** Start of Raw data **

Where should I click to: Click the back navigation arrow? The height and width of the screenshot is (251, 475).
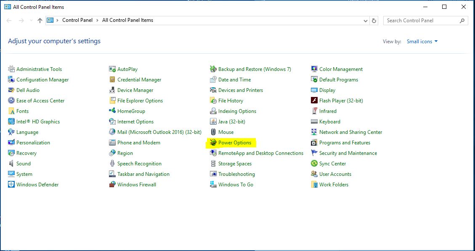8,20
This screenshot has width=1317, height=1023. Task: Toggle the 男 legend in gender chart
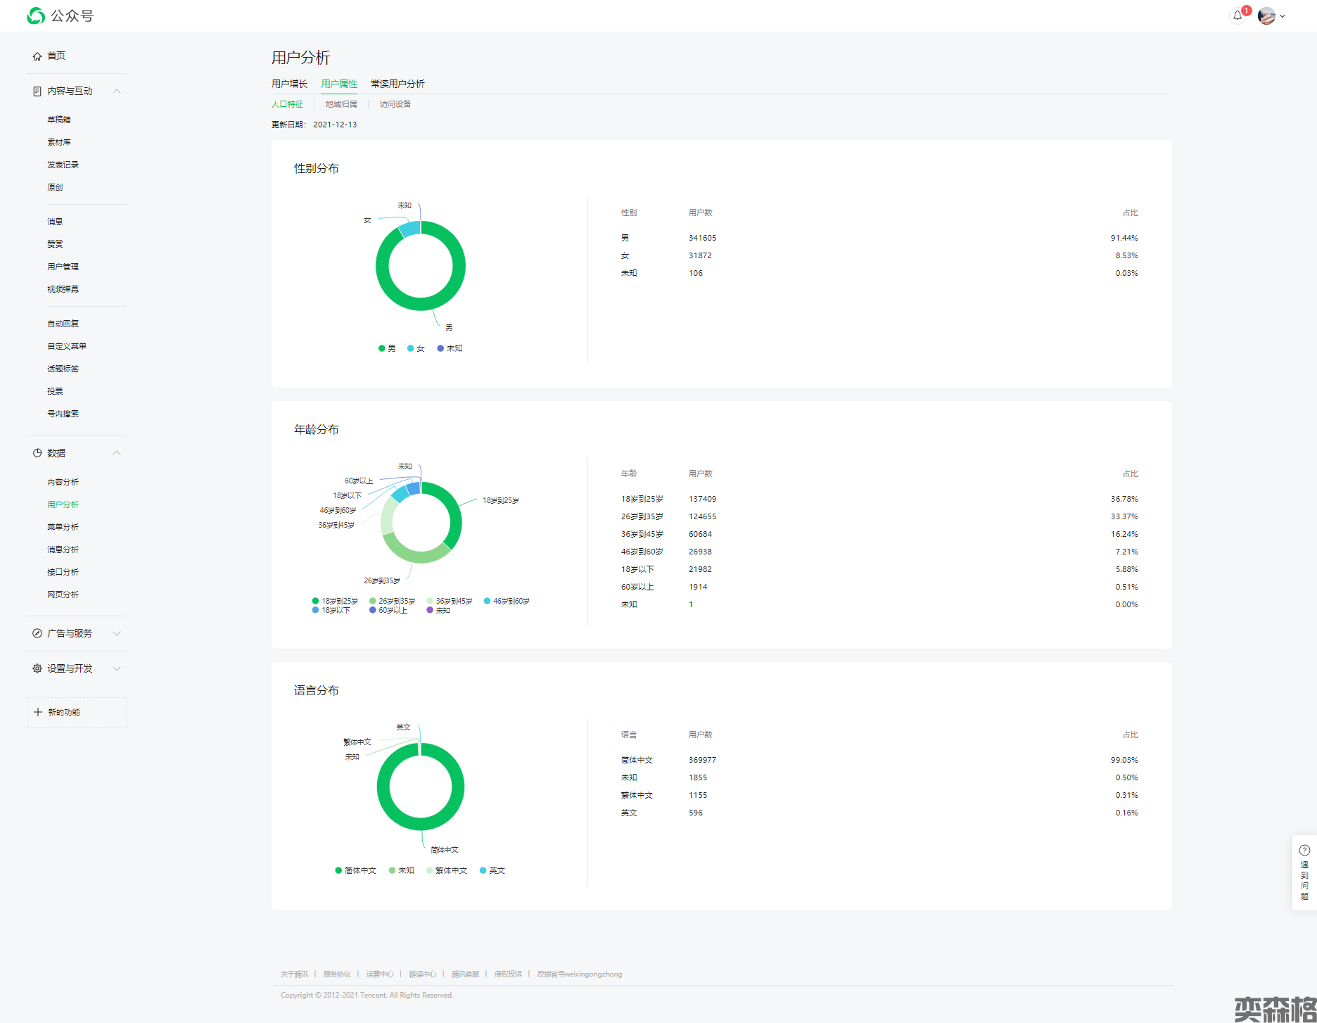point(387,348)
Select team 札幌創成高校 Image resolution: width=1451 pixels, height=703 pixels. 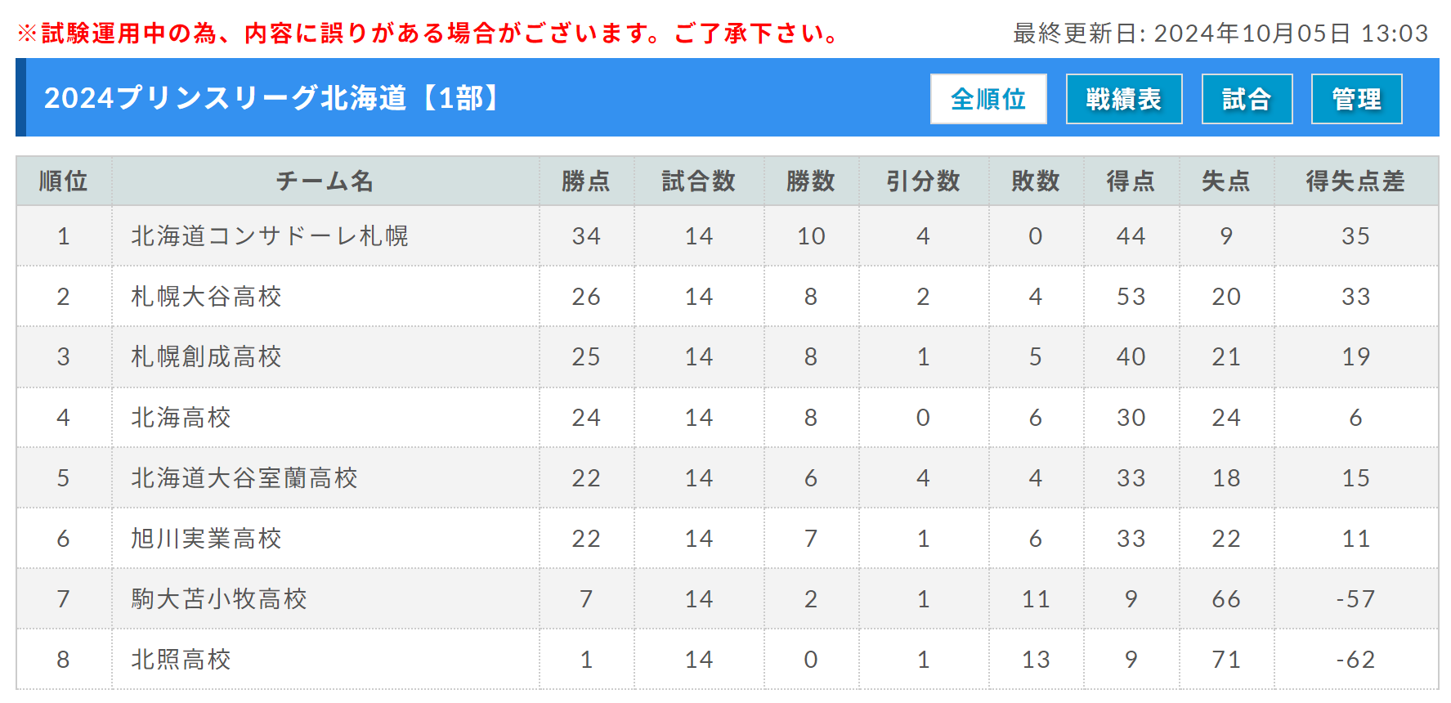click(x=206, y=357)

** End of Raw data **

Description of the task |
Collect each line of the data above that contains the word "screenshot". Treat uppercase and lowercase letters as distinct.

Result of the task |
Where should I click to: Click the back navigation arrow? The height and width of the screenshot is (251, 475).
This screenshot has width=1317, height=1023. Task: Toggle the 男 legend in gender chart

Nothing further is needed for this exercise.